Пальто свое Карповъ отдалъ швейцару и по богатой лѣстницѣ поднялся на первую площадку. Швейцаръ въ это время позвонилъ, и дверь отворилась предъ Карповымъ, какъ-бы сама собою.
— Г-жа Бѣлаго у себя? — спросилъ онъ весело, увидавъ передъ собой маленькаго грума въ коричневой курточкѣ со шнурками.
— У себя-съ, — отвѣтилъ мальчикъ, оправляя свой бѣлый галстухъ. — Какъ объ васъ доложить?
Карповъ вынулъ карточку и написалъ на ней подъ своею фамиліей: «имѣетъ вручить вамъ нѣчто».
Грумъ попросилъ его въ гостиную. Войдя въ нее, Алексѣй Николаевичъ улыбнулся. Воздухъ салона показался ему самымъ располагающимъ къ продѣлыванію сценъ любовнаго содержанія.

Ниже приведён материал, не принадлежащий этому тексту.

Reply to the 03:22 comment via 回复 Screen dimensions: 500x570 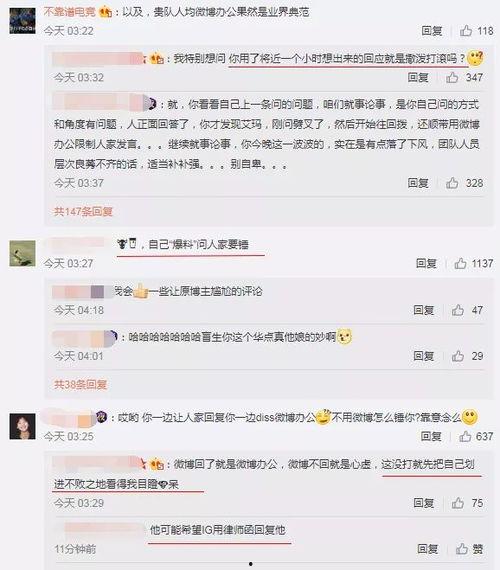pyautogui.click(x=432, y=31)
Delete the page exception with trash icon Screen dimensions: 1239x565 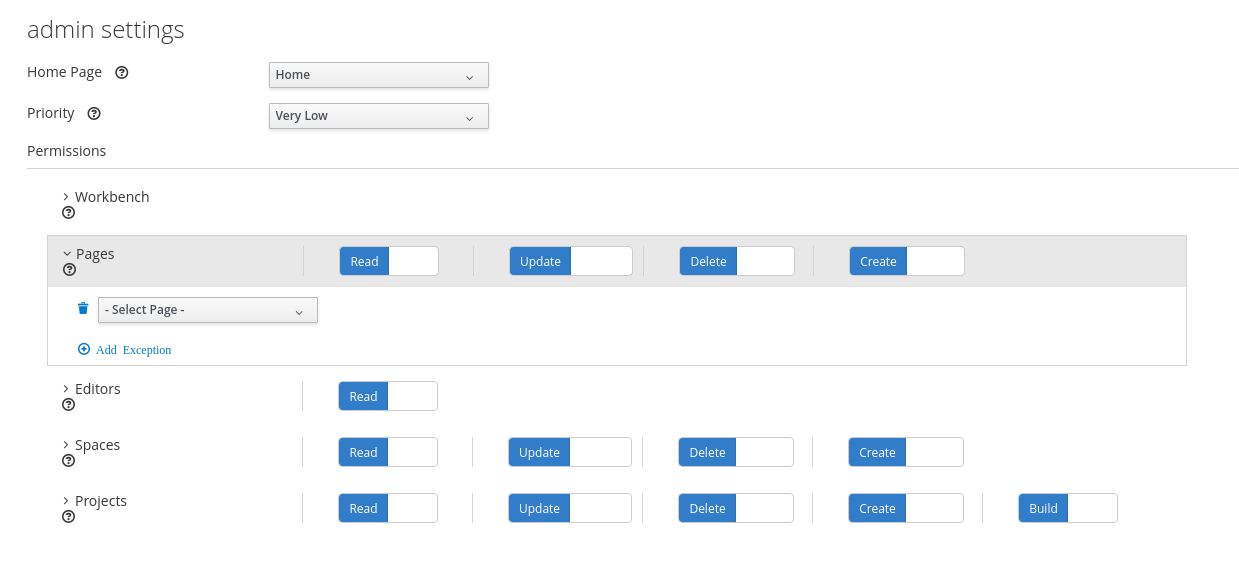point(83,309)
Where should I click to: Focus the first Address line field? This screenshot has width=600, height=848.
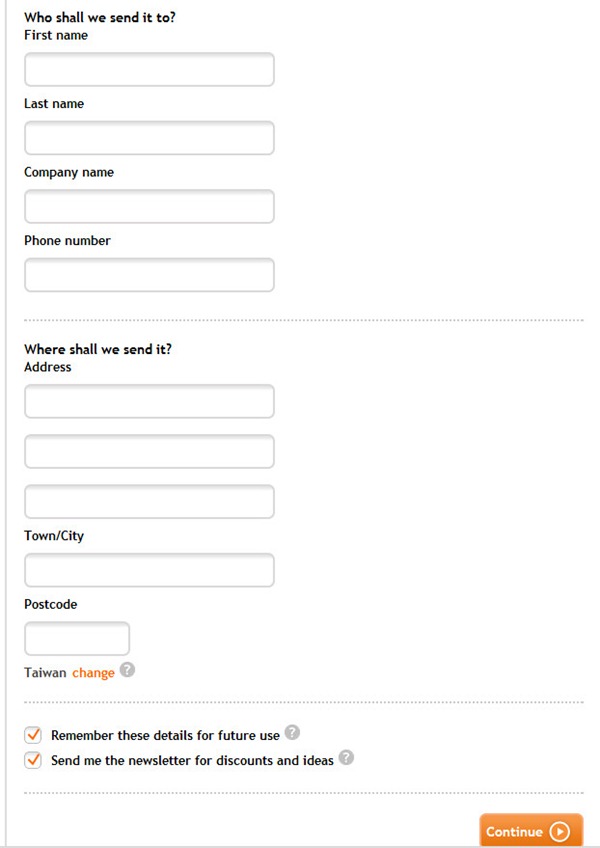click(149, 402)
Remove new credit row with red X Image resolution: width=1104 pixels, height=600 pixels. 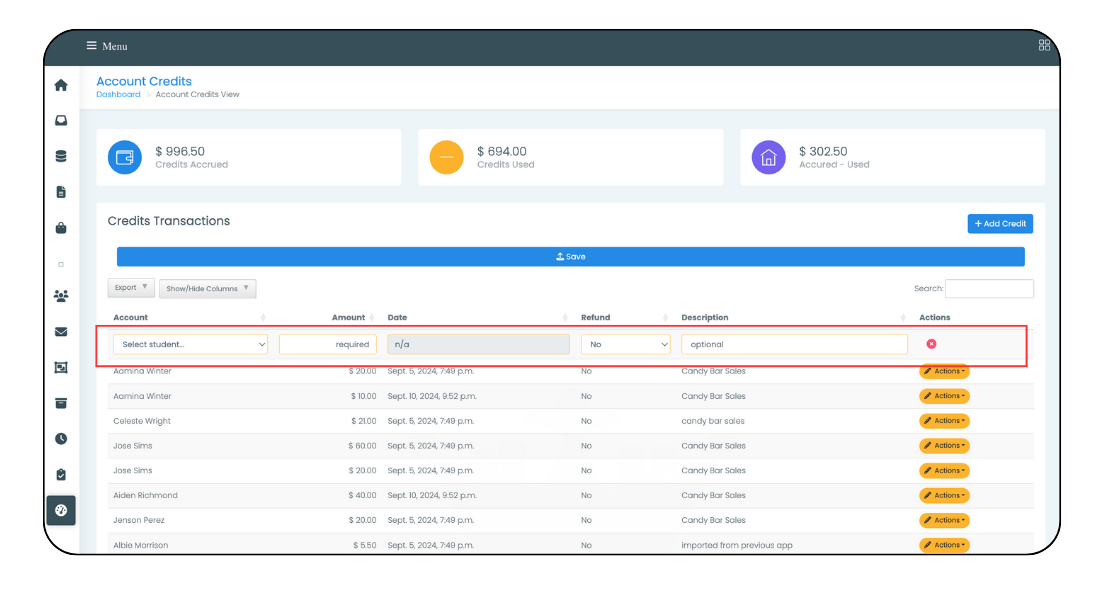click(932, 344)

Его не заставили долго ждать. Свистъ шелковаго платья послышался за трельяжемъ. Быстрымъ движеніемъ руки Карповъ раздѣлилъ двѣ пряди своей бороды, обернулся на каблукѣ и отвѣсилъ низкій поклонъ.
Передъ нимъ стояла вчерашняя блондинка, въ черной кружевной косынкѣ, накинутой на шиньонъ, въ ярко-красномъ корсажѣ и темной, приподнятой сзади юпкѣ.
— Позвольте мнѣ, — заговорилъ Алексѣй Николаевичъ, не мѣняя почтительной позы: — возвратить вамъ вашу собственность.
— Какую? — спросила г-жа Бѣлаго, оглянувъ Карпова съ ногъ до головы.
Онъ протянулъ къ ней коробку съ конфектами.